> _Your objective_
Could you reproduce the line where "Reactie (121, 1914)" occurs and all lines after it in the listing below, through the final one, without changing anything?
'''
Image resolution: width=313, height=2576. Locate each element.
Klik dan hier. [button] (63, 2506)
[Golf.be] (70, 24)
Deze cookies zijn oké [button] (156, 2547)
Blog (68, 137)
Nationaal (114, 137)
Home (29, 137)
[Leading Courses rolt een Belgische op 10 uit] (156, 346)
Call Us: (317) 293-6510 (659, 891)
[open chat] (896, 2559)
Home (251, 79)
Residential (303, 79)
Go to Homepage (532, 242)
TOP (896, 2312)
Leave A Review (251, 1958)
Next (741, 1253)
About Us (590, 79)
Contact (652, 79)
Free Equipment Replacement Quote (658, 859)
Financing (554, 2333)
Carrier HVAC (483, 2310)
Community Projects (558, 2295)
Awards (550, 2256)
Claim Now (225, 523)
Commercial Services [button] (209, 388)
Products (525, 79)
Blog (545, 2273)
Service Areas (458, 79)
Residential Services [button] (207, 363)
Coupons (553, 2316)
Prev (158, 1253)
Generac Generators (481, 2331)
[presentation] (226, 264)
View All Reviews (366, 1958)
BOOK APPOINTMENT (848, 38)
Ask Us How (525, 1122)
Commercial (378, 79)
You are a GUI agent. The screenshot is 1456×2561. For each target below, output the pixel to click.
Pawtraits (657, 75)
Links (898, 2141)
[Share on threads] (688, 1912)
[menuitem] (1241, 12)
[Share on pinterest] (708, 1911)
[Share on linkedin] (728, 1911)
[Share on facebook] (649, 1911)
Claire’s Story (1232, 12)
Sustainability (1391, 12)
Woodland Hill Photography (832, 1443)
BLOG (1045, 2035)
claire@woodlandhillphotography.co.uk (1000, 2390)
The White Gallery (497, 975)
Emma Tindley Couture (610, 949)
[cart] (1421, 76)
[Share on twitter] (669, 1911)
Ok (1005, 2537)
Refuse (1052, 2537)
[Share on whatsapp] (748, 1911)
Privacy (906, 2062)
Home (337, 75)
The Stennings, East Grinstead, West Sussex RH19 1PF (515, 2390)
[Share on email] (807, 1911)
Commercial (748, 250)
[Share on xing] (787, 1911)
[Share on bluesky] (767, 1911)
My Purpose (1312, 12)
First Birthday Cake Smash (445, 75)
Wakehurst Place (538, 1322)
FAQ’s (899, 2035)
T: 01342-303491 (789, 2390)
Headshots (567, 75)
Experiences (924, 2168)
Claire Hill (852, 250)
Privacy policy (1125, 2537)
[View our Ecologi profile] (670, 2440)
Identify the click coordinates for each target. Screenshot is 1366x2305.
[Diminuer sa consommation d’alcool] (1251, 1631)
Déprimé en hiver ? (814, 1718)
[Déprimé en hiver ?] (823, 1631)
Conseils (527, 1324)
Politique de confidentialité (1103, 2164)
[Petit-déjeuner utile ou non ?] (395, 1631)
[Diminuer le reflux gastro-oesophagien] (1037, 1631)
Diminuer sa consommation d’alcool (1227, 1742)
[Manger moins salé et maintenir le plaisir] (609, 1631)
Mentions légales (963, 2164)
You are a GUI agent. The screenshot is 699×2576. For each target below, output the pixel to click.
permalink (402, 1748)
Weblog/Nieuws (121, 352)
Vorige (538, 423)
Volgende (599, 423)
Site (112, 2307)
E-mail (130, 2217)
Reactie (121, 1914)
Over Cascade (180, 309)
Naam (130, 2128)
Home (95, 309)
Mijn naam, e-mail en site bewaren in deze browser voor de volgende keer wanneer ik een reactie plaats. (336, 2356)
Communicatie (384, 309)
'''
> _Output for this task_
Reactie (121, 1914)
Over Cascade (180, 309)
Naam (130, 2128)
Home (95, 309)
Mijn naam, e-mail en site bewaren in deze browser voor de volgende keer wanneer ik een reactie plaats. (336, 2356)
Communicatie (384, 309)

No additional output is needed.